Comment 4 for bug 1640164

Revision history for this message
John Garbutt (johngarbutt) wrote :

This certainly shouldn't be expected behaviour.

Anh, what version of MariaDB are you using here please? I believe the difference in what schema migrations are non-impacting is quite dramatic between the different versions (at least that was true with MySQL 5.5->5.6).

Sujitha, are you able to reproduce this?

From the logs, it looks like this line is failing, build_request.create():
https://github.com/openstack/nova/blob/stable/mitaka/nova/compute/api.py#L951

As a nasty workaround, we could add a deadlock retry decorator:
@oslo_db_api.wrap_db_retry(max_retries=5, retry_on_deadlock=True)
On the DB method here:
https://github.com/openstack/nova/blob/master/nova/objects/build_request.py#L162
But of course, we shouldn't be hitting a deadlock in the first place!

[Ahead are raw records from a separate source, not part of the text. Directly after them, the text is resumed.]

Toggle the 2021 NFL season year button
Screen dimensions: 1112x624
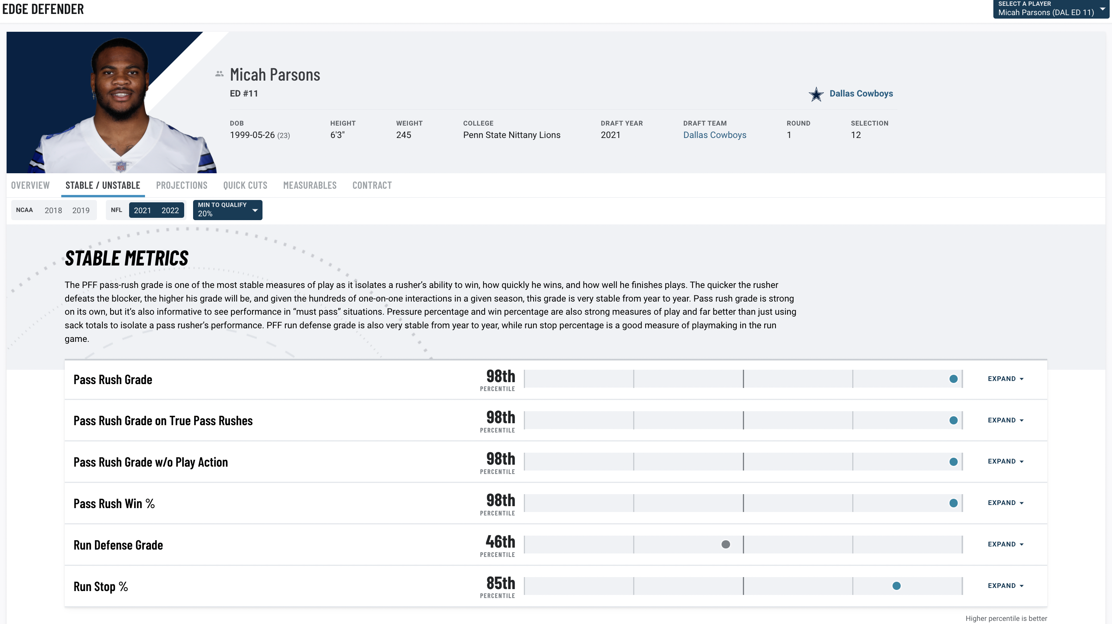point(143,210)
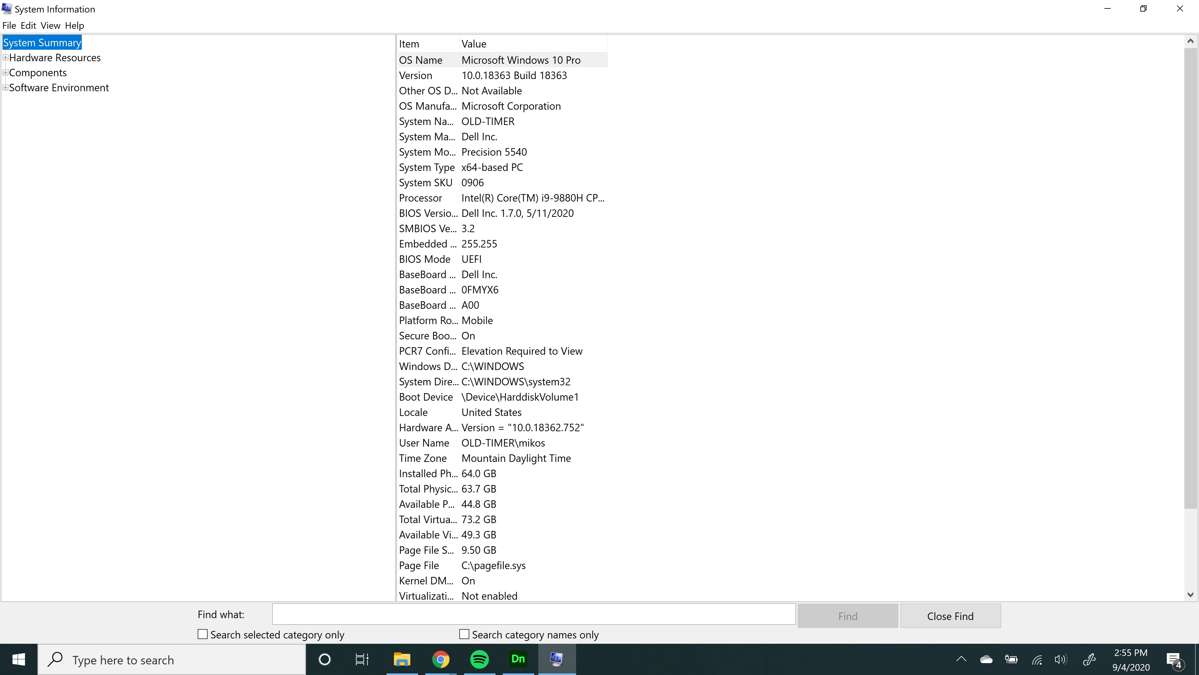Open the File menu

tap(9, 26)
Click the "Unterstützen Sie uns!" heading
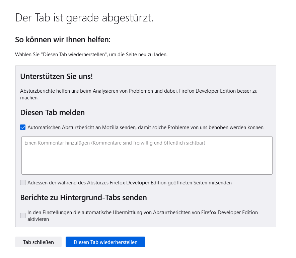296x258 pixels. [56, 76]
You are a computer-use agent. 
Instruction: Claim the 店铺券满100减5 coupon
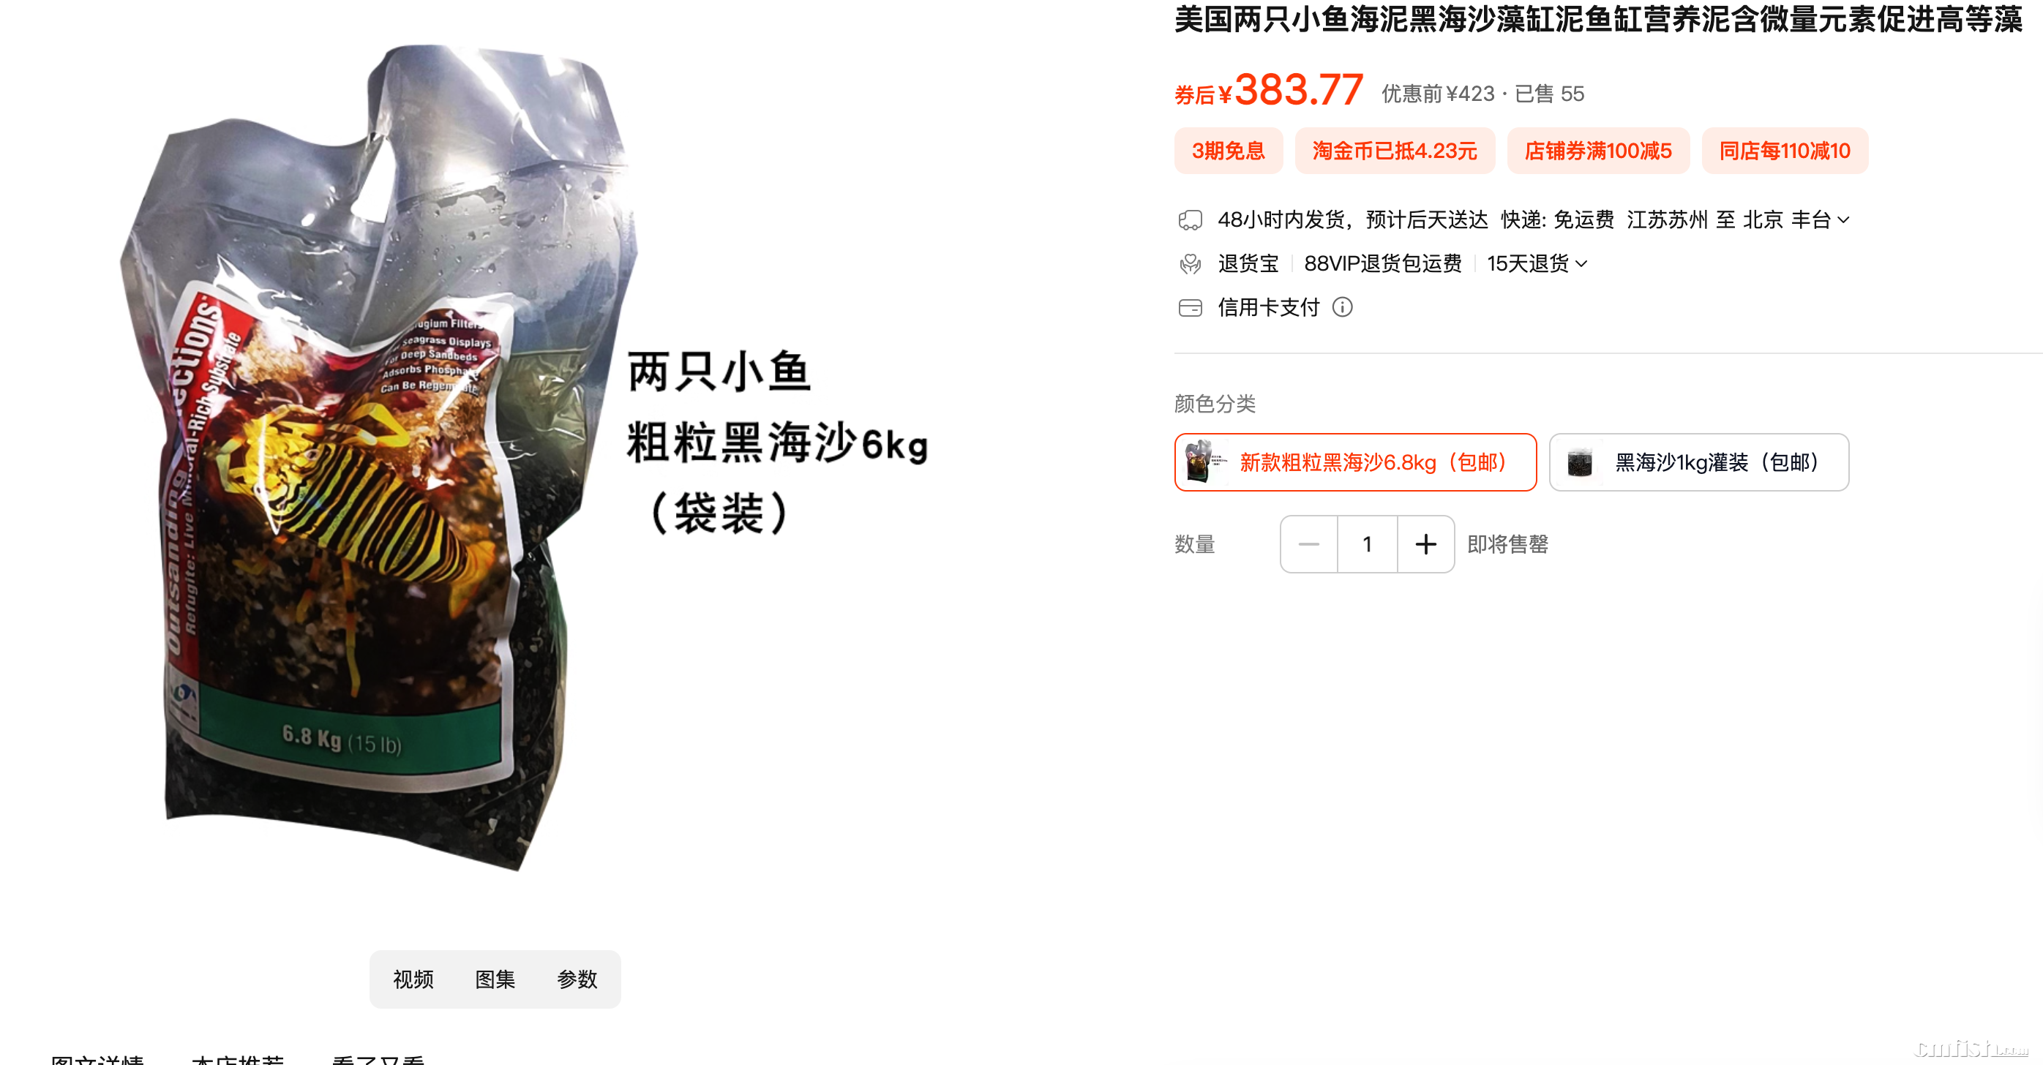(x=1597, y=151)
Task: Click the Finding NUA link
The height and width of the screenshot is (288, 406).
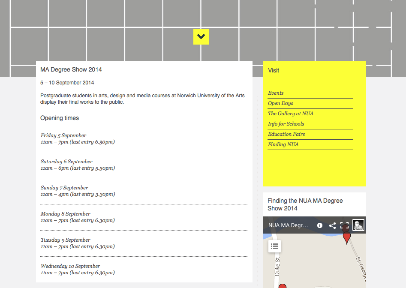Action: [283, 144]
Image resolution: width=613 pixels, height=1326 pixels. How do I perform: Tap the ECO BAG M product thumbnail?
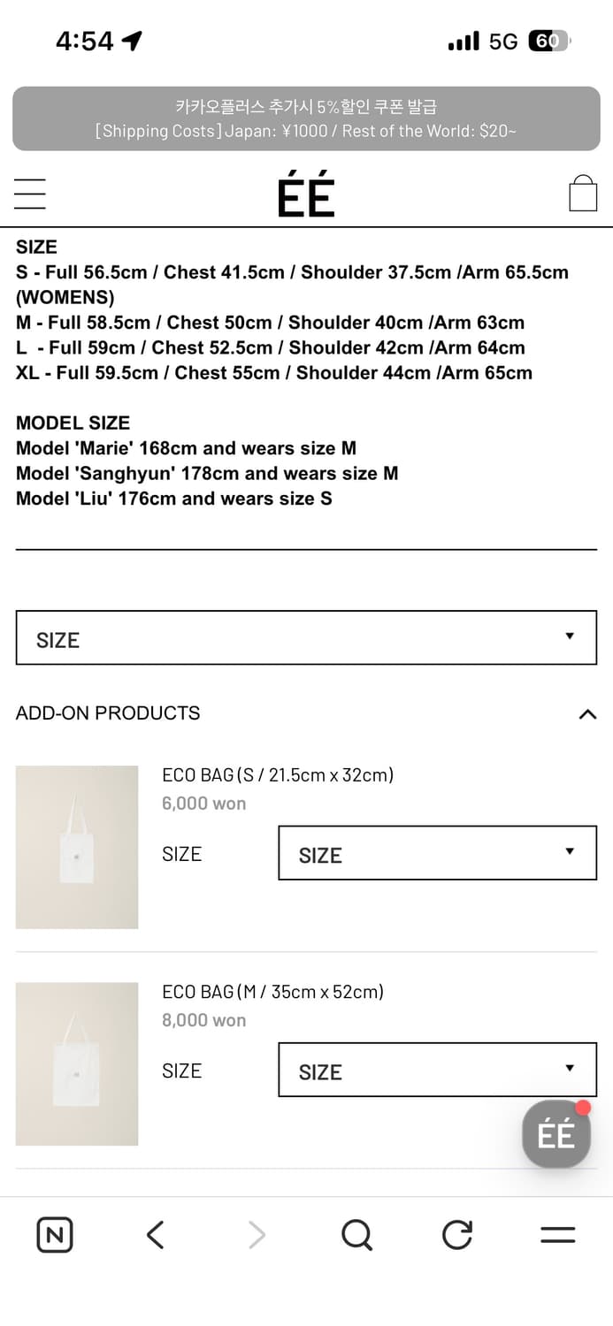tap(77, 1063)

There are a few changes to the build_request, like adding an index and changing nullable columns that may be causing issues in this cluster setup if they happen while we are adding a build request into the DB. It would be interesting to know which one was taking a long time:
https://github.com/openstack/nova/blob/stable/newton/nova/db/sqlalchemy/api_migrations/migrate_repo/versions/

* 013_build_request_extended_attrs.py (index added)
* 015_build_request_nullable_columns.py (drops a unique constraint)
* 020_block_device_mappings_mediumtext.py (does alter table to make things medium text)
* 021_build_requests_instance_mediumtext.py (as above)

I would reach out to Andrew Gardener on our team to help with this DB issue.